William C. Earhart Co., Inc.
HIPAA Privacy Notice

Effective Date: December 31, 2022

THIS NOTICE DESCRIBES HOW MEDICAL INFORMATION ABOUT YOU MAY BE USED AND DISCLOSED AND HOW YOU CAN GET ACCESS TO THIS INFORMATION. PLEASE REVIEW IT CAREFULLY.

The protection of confidential healthcare information is a legal requirement. The William C. Earhart Co., Inc. collects and maintains a great deal of Protected Health Information (PHI). Disclosing confidential information is an invasion of privacy and a violation of the Privacy regulations contained in the Health Insurance Portability and Accountability Act (HIPAA) of 1996. The law is effective April 14, 2003 .

We want to tell you about our privacy and the practices we use to protect your personal health information.

How we use health information

William C. Earhart Co., Inc. uses your health information to pay providers and others who provide you with services and to conduct normal health care operations. Examples of how we use your information include:

Payment – refers to activities by a plan to obtain contributions and provide coverage and benefits. It includes determination of eligibility or providing eligibility such as to a provider, processing of claims, billing, claims management, utilization review and coordination of benefits.

Treatment – refers to patient care and coordination of care between providers or management of care such as between provider and utilization review or consultation and referrals among providers such as sharing of information between diabetes programs and the patient’s providers.

Health Care Operation – refers to activities related to health plan functions such as auditing, training, setting of rates, arranging for medical review, appeal resolution, vendor evaluation and legal services.

Information that is used/disclosed is limited to the “Minimum Necessary” to accomplish the intended purpose. For example, if treatment notes for a particular office visit are needed to determine benefits, we would only ask for the notes for the visit in question, not all of the treatment notes.

Information we share

There are limited times when we are permitted or required to disclose health information without your signed permission. These situations are:

  • To protect victims of abuse or neglect for federal and state health oversight activities.
  • For judicial or administrative proceedings
  • If required by law or for law enforcement
  • To coroners or medical examiner to identify deceased or cause of death
  • For specialized government functions such as national security for individuals who are in the Armed Forces or individuals in correctional facilities.
  • To Workers’ Compensation, if you are injured at work

All other uses and disclosures not previously described, may only be made with your signed authorization. You may revoke your authorization at any time.

Our Responsibilities

The William C. Earhart Co., Inc. is required by law to:

  • Maintain the privacy of your health information
  • Provide this notice of our duties and privacy practices
  • Abide by the terms of the notice currently in effect.

Your Rights

You have the right to:

  • Request that we restrict how we use or disclose your protected health information (PHI).
  • Request confidential communications when communication contains PHI*
  • Inspect and copy your health information (fees will apply).*
  • Request accounting and disclosure of how your health information was disclosed (excludes disclosures for treatment, payment, healthcare operations, as well as disclosures that you authorize).*
  • Request to amend your health information.

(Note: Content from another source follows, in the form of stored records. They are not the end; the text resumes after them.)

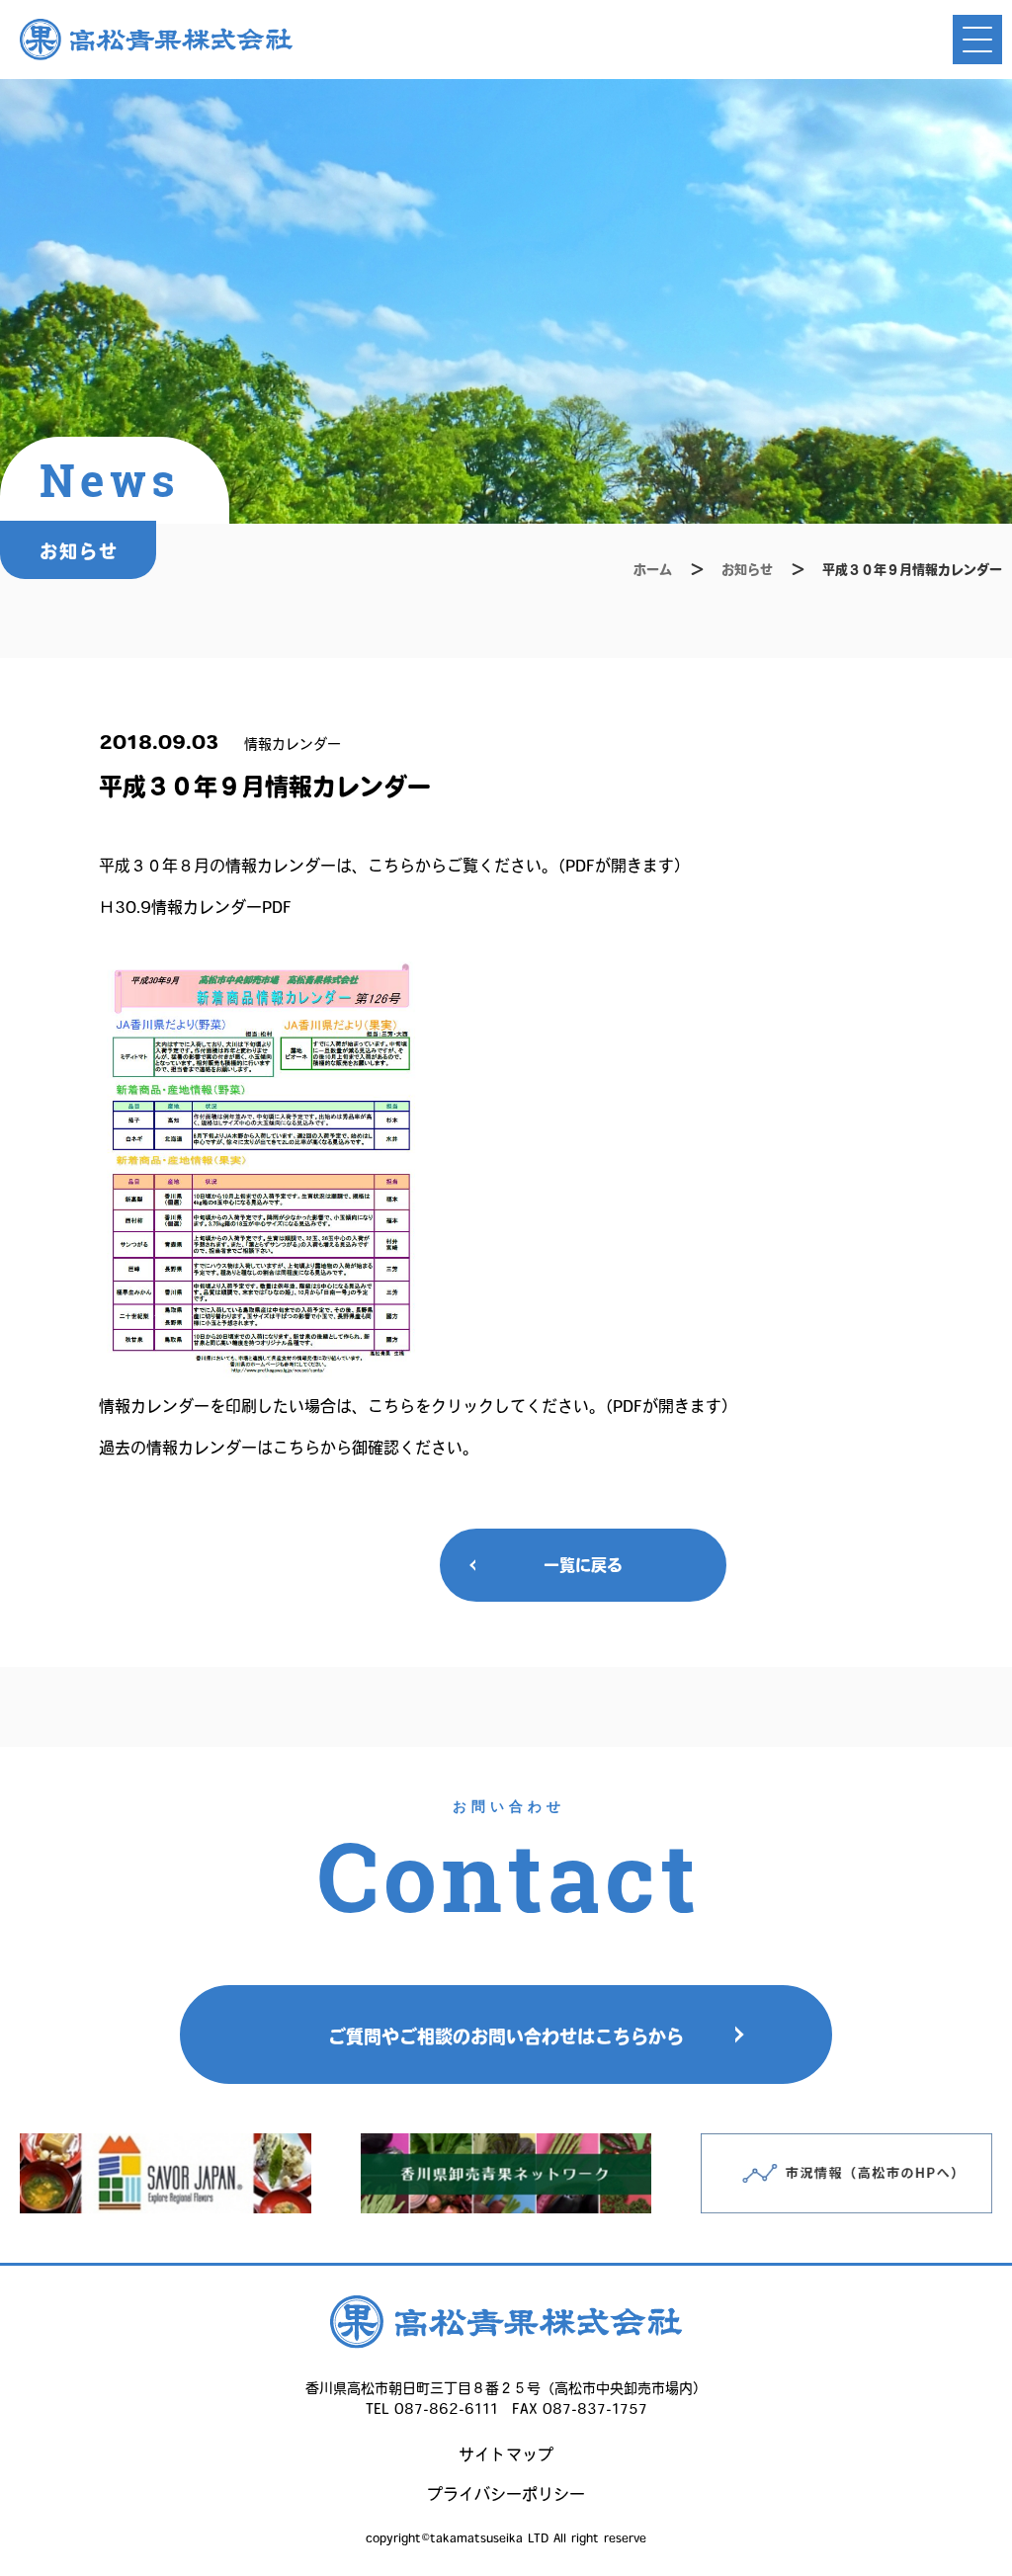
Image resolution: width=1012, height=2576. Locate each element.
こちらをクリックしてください (478, 1406)
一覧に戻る (583, 1565)
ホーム (652, 569)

*Requests must be in writing.

Changes To This Notice

We reserve the right to change this notice, and to make the revised or changed notice effective for medical information we already have about you as well as any information we receive in the future. We will post the current notice at our location(s) with its effective date in the top left-hand corner. You are entitled to a copy of the notice currently in effect.

We will inform you of any significant changes to this Notice. This may be through a notice posted on our web site or other means of communication.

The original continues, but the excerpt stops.